People going to work in factories and offices is a relatively recent invention. For most of human history, people have worked from, or very near to, their home.

But working from home these days is qualitatively different, because we have the internet, as Sarah Jaffe points out in a recent newsletter:

Freelancing is a strange way to work, not because self-supervised labor in the home doesn't have a long history that well predates leaving your house to go to a workplace, but because it relies so much on communication with the outside. I'm waiting on emails from editors and so I am writing to you, my virtual water-cooler companions.

[…]

The internet, then, serves to make work less isolated. I have chats going a lot of the day, unless I’m in super drill-down writing mode, which is less of my job than many people probably expect. My friends have helped me figure out thorny issues in a piece I’m writing and helped me figure out what to write in an email to an editor who’s dropped off the face of the earth and advised me on how much money to ask for. It’s funny, there are so many stories about the way the internet is making us lonely and isolated, and it is sometimes my only human contact. My voice creaked when I answered the phone this morning because I hadn’t yet used it today.

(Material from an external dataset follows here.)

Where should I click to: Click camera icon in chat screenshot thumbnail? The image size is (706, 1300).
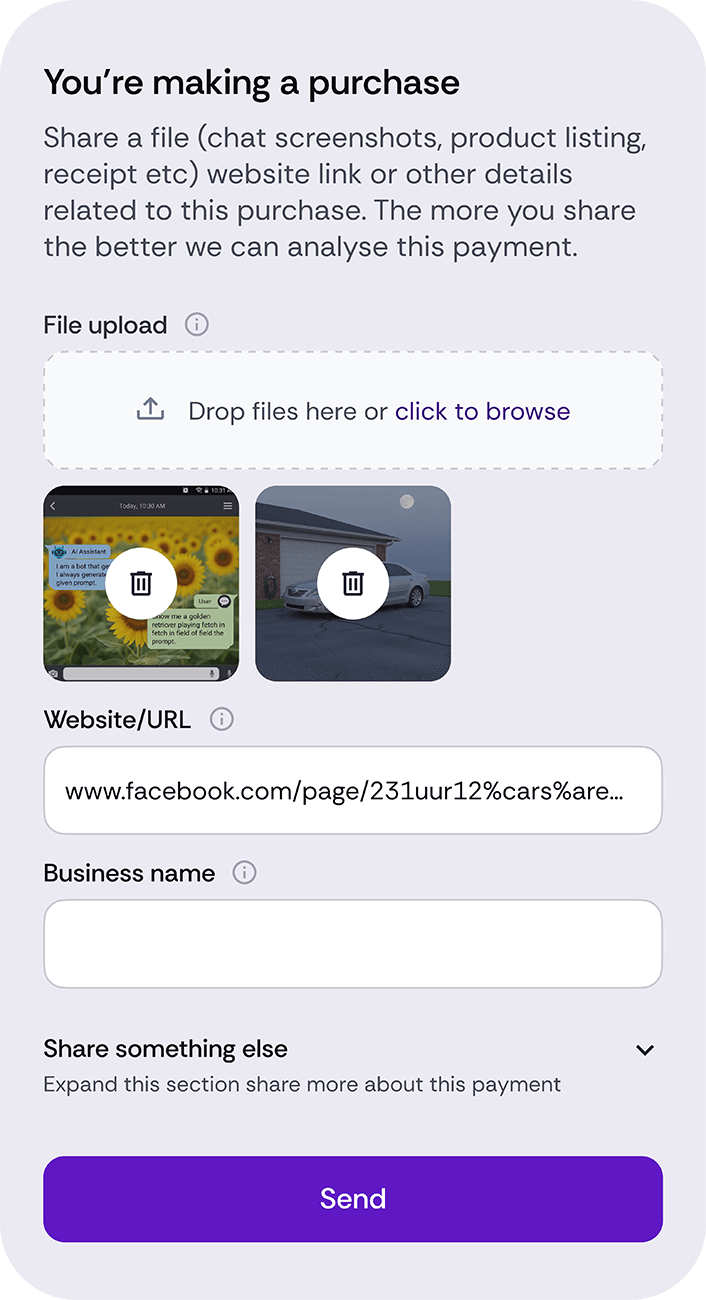point(53,674)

The problem is that capitalism forces us into a situation where we’re competing with others rather than collaborating with them:

How do we use technology to connect and communicate rather than compete? How do we have conversations that further our understandings of things?
I don't actually think it's solely a technology problem, although every technology has inbuilt biases. It's also a problem to be solved at the societal 'operating system' level through, for example, co-owning the organisation for which you work.